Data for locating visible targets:
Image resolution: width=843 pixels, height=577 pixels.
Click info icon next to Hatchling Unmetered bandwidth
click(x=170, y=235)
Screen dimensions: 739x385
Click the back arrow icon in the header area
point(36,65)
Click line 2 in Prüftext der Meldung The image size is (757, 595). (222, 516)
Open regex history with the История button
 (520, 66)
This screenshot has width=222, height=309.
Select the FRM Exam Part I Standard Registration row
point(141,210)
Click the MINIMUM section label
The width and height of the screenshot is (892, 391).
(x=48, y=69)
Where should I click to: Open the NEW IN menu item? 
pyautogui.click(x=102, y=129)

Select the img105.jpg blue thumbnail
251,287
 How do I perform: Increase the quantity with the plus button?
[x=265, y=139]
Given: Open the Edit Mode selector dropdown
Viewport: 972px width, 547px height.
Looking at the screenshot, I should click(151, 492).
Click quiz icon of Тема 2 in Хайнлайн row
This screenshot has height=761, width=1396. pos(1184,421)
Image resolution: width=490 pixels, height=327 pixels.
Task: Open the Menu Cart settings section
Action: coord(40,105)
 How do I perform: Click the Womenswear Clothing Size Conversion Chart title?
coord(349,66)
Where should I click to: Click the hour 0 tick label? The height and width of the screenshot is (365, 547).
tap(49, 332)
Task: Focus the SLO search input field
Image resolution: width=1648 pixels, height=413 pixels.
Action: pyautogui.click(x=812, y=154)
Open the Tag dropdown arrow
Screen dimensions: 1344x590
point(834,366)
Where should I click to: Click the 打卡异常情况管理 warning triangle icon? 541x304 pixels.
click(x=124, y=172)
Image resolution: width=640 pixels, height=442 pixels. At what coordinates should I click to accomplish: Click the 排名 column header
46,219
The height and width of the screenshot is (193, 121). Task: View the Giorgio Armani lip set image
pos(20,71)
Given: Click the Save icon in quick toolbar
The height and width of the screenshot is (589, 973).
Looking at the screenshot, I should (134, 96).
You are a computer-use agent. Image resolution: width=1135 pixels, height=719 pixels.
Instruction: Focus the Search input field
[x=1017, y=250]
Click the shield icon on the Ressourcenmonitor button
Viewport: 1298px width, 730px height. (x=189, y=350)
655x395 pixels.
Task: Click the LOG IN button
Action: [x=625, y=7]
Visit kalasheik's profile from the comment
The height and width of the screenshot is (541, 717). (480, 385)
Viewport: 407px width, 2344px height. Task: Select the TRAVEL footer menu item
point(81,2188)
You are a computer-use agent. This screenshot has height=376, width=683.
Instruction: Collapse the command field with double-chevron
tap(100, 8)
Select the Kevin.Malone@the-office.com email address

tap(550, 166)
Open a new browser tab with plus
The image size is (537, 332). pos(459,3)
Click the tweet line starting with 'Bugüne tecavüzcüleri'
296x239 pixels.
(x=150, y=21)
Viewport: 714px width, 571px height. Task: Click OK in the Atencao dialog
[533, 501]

(Aim of the task):
Output these lines exactly as they are, all of them from first to last.

(Solution for this task):
Image resolution: width=843 pixels, height=577 pixels.
Click info icon next to Hatchling Unmetered bandwidth
click(x=170, y=235)
Screen dimensions: 739x385
Click the back arrow icon in the header area
point(36,65)
Click line 2 in Prüftext der Meldung The image size is (757, 595). (222, 516)
Open regex history with the История button
 (520, 66)
This screenshot has width=222, height=309.
Select the FRM Exam Part I Standard Registration row
point(141,210)
Click the MINIMUM section label
The width and height of the screenshot is (892, 391).
(x=48, y=69)
Where should I click to: Open the NEW IN menu item? 
pyautogui.click(x=102, y=129)

Select the img105.jpg blue thumbnail
251,287
 How do I perform: Increase the quantity with the plus button?
[x=265, y=139]
Given: Open the Edit Mode selector dropdown
Viewport: 972px width, 547px height.
Looking at the screenshot, I should click(151, 492).
Click quiz icon of Тема 2 in Хайнлайн row
This screenshot has height=761, width=1396. pos(1184,421)
Image resolution: width=490 pixels, height=327 pixels.
Task: Open the Menu Cart settings section
Action: coord(40,105)
 How do I perform: Click the Womenswear Clothing Size Conversion Chart title?
coord(349,66)
Where should I click to: Click the hour 0 tick label? The height and width of the screenshot is (365, 547).
tap(49, 332)
Task: Focus the SLO search input field
Image resolution: width=1648 pixels, height=413 pixels.
Action: pyautogui.click(x=812, y=154)
Open the Tag dropdown arrow
Screen dimensions: 1344x590
point(834,366)
Where should I click to: Click the 打卡异常情况管理 warning triangle icon? 541x304 pixels.
click(x=124, y=172)
Image resolution: width=640 pixels, height=442 pixels. At what coordinates should I click to accomplish: Click the 排名 column header
46,219
The height and width of the screenshot is (193, 121). Task: View the Giorgio Armani lip set image
pos(20,71)
Given: Click the Save icon in quick toolbar
The height and width of the screenshot is (589, 973).
Looking at the screenshot, I should (134, 96).
You are a computer-use agent. Image resolution: width=1135 pixels, height=719 pixels.
Instruction: Focus the Search input field
[x=1017, y=250]
Click the shield icon on the Ressourcenmonitor button
Viewport: 1298px width, 730px height. (x=189, y=350)
655x395 pixels.
Task: Click the LOG IN button
Action: [x=625, y=7]
Visit kalasheik's profile from the comment
The height and width of the screenshot is (541, 717). (480, 385)
Viewport: 407px width, 2344px height. Task: Select the TRAVEL footer menu item
point(81,2188)
You are a computer-use agent. This screenshot has height=376, width=683.
Instruction: Collapse the command field with double-chevron
tap(100, 8)
Select the Kevin.Malone@the-office.com email address

tap(550, 166)
Open a new browser tab with plus
The image size is (537, 332). pos(459,3)
Click the tweet line starting with 'Bugüne tecavüzcüleri'
296x239 pixels.
(x=150, y=21)
Viewport: 714px width, 571px height. Task: Click OK in the Atencao dialog
[533, 501]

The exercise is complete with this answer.